Your business isn’t being plain.
Your only work is getting done
What needs be done to run this place.
Believe you irreplaceable?
Believe we care for broken hearts?
You show yourself unready once
And readily we show you out.
They challenge us with powered steam.
They challenge us with steel machines.
They challenge us with printing press.
And here we pay you twice as much
To wear emotions on your sleeves?
You roll them, roll them, roll them high.
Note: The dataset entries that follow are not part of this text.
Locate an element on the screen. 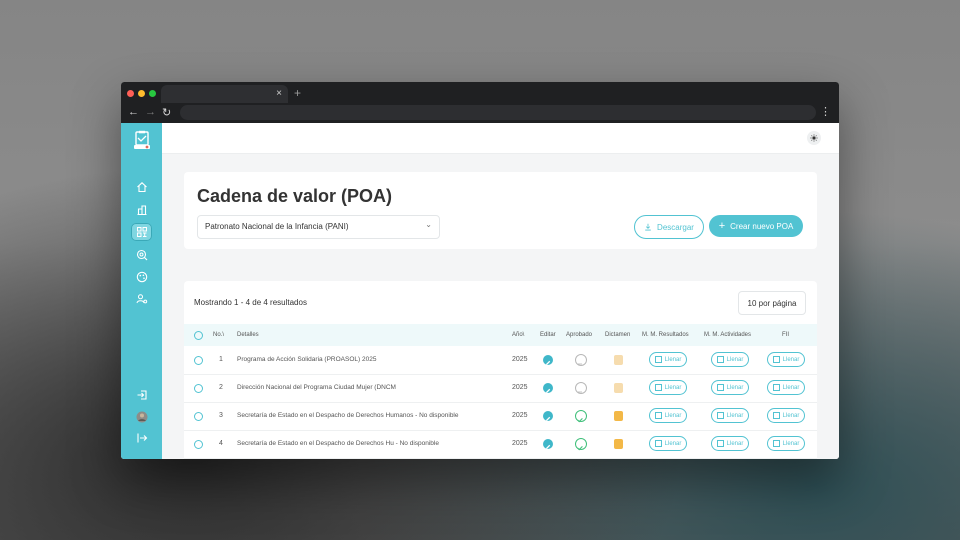 The image size is (960, 540). login-icon is located at coordinates (142, 395).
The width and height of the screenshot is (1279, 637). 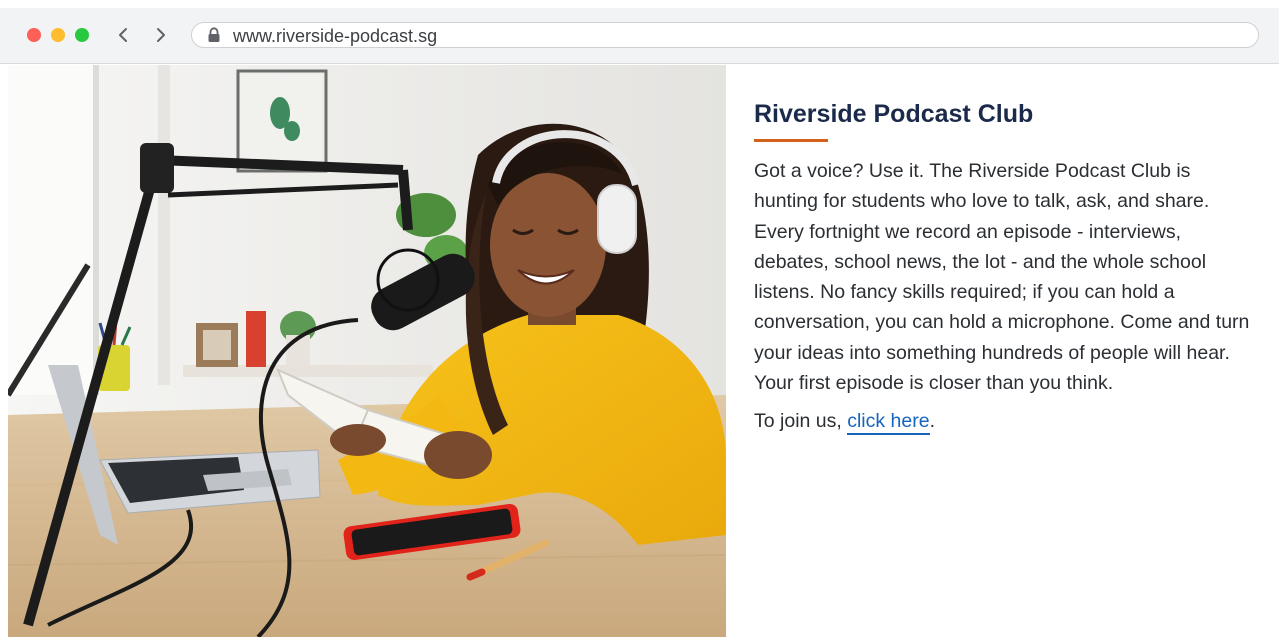 What do you see at coordinates (1004, 421) in the screenshot?
I see `join-paragraph: To join us, click here.` at bounding box center [1004, 421].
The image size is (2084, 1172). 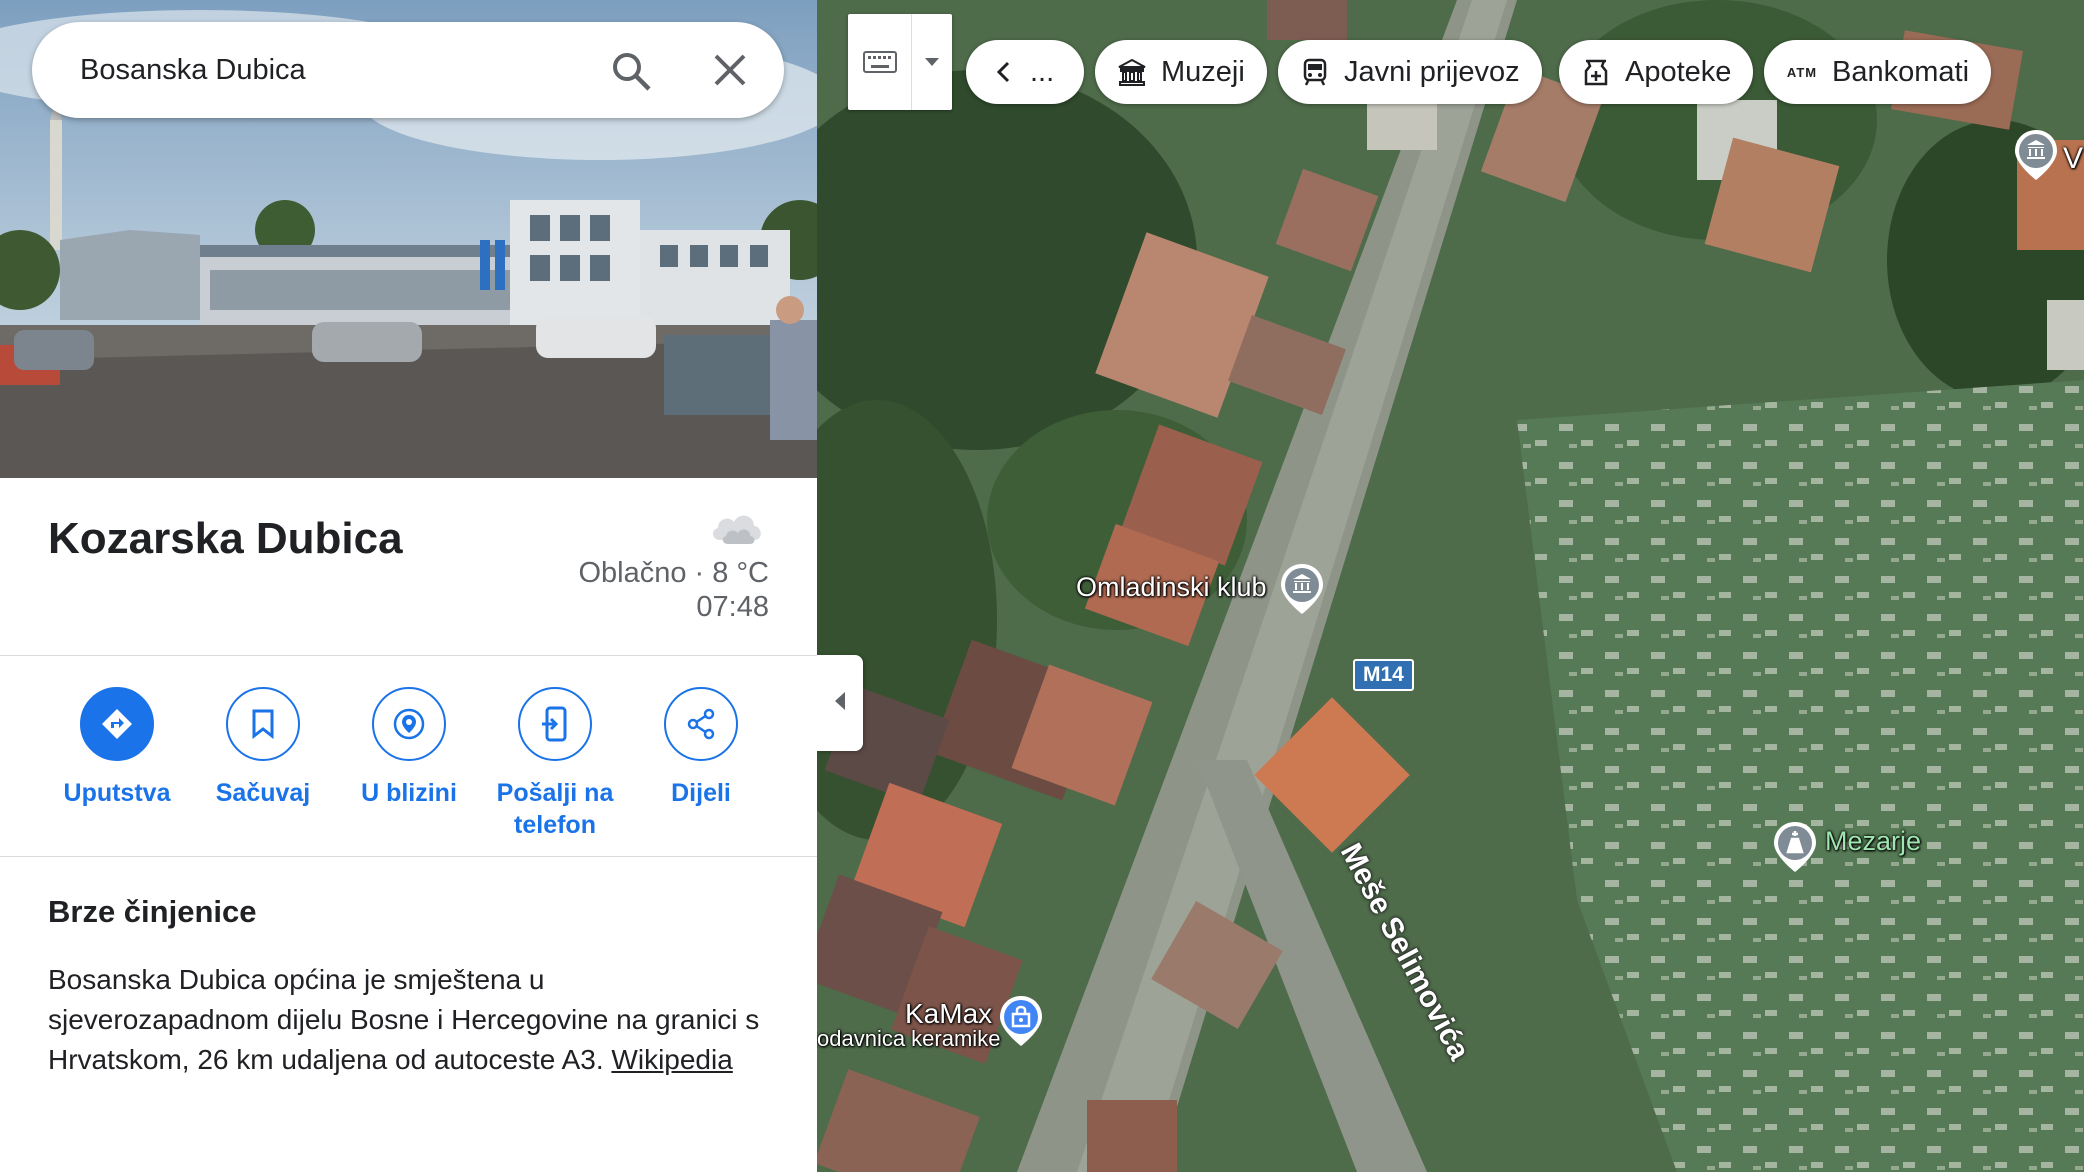 What do you see at coordinates (1203, 72) in the screenshot?
I see `chip-museums-label: Muzeji` at bounding box center [1203, 72].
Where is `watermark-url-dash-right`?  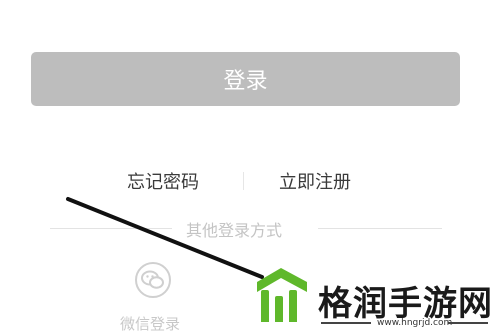
watermark-url-dash-right is located at coordinates (468, 323).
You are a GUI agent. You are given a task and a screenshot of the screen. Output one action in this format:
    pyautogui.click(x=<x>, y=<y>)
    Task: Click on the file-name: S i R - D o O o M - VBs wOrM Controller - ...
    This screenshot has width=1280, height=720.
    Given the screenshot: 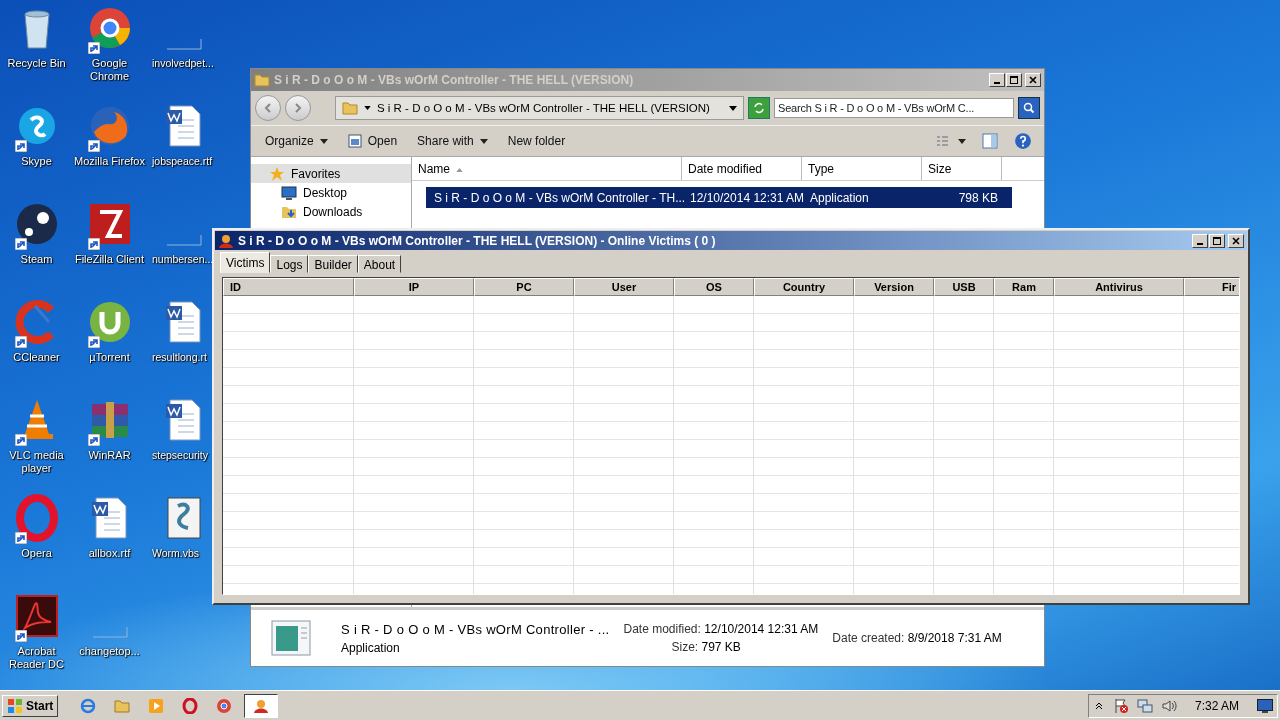 What is the action you would take?
    pyautogui.click(x=476, y=629)
    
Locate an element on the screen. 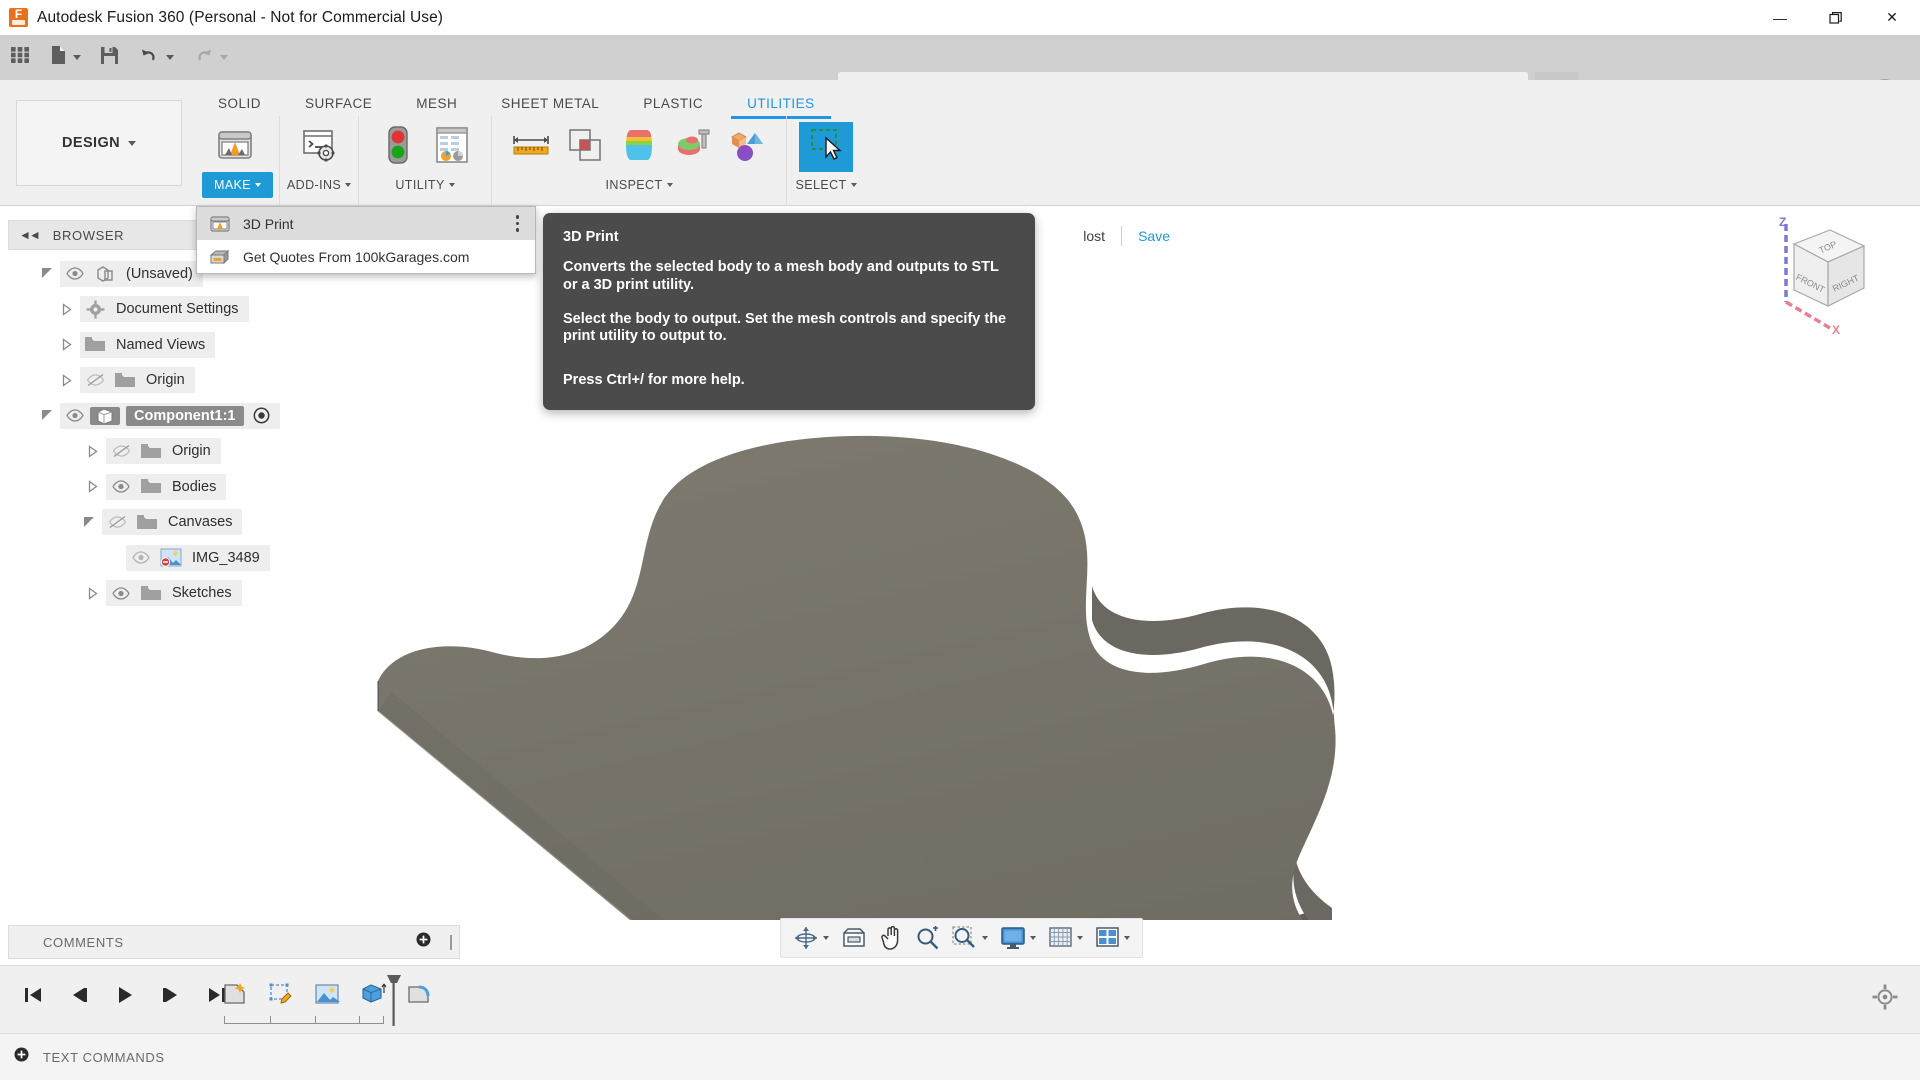 The height and width of the screenshot is (1080, 1920). tree-label: IMG_3489 is located at coordinates (226, 558).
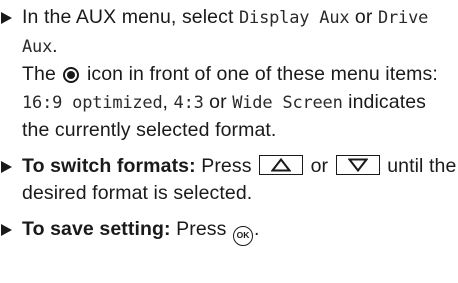 The width and height of the screenshot is (458, 283). What do you see at coordinates (92, 102) in the screenshot?
I see `format-16-9-optimized: 16:9 optimized` at bounding box center [92, 102].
You show them strength of men’s resolve.
You show them what automatons
Can never craft in Christendom.
To work, to work, to work, you men.
And may the Lord be merciful.”
“You rather well arranged your face,”
The usurer applauds aside.
“You seemed an actor on a stage.
And how with words you’ve learned to chide
These honest men their honest thoughts.
Of course, you have no use for thoughts.
No printing press will waste its ink.
And that alone does make me think
Of what at all I may receive
In auctioning your rousing words.
Perhaps, a fiction: comedy.
Perhaps, the truth: a tragedy.
I hear they’re printing stubs for pass,
At pence-a-piece for spectacles.
Do choose yourself some pretty words.
It’s been a while we nailed someone.”